By Jason Reitman
When I was twelve, my parents decided to adopt a child. I grew up in a very Loring-like residence with incense sticks, plexiglass enclosed tchotchkes, and framed portraits of my family posing all dressed in white (yup, that was us).
One morning, we assembled in the living room where my sister and I were informed that we would be visited by a social worker that would deem whether or not we were an appropriate home for an adopted child. It was an audition of how good a family we were.
Of course, now I look back and realize we were a shoe-in... a happy loving affluent family who were adopting for all the right reasons. But at the time, I remember the pressure. Spending hours in front of this social worker, acting like I was in the British novelization of my own life. Hello sister, would you like to share my orange juice?
The story of Juno comes from Diablo’s childhood when one of her closest friends in high school became pregnant and decided to take the baby to term. Often, she is asked what gave her the idea to make this into a movie. The first scene she ever thought of the kernel of Juno is that meeting at the Loring house, where Juno meets the potential parents of her child.
There is something incredibly complex about the character dynamics of that scene.
• A middle class father who would normally only enter one of these homes to service the heater is now being treated like royalty.
• A thirty-year-old man, terrified by entering the chapter of parenthood, is balancing between the placation of his wife and his fascination with this unique teenager.
• A thirty-year-old woman, incapable of having a child of her own, has turned to the teenager she would normally ignore at the mall. She walks on eggshells, hoping to earn the trust of a girl that thinks of pregnancy as an inconvenience.
• A tiny sixteen-year-old girl who would normally be egging the community gates is now auditioning the adults.
At the end of the day, Juno is not a movie about teenage pregnancy as much as it is about the delicate balance of these relationships. Somehow, Diablo’s script is able to approach each and all of the characters with sophisticated realism and respect.

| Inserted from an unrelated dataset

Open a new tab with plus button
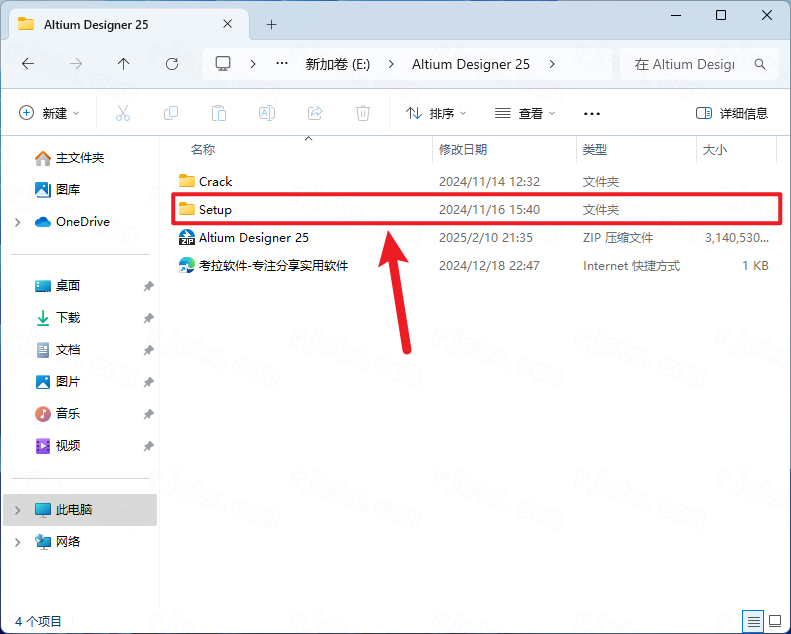Screen dimensions: 791x634 271,24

There are so many things that make a film work. The mechanics of filmmaking are too complicated to single out any one thing. However, when I think of that scene and the approach to these characters, I can’t help feel that Diablo and I, in one way or another, have sat on either side of the living room in that scene. It is that combination of experiences. That collaboration of perspectives that made the film resonate not only with humor, but with warmth.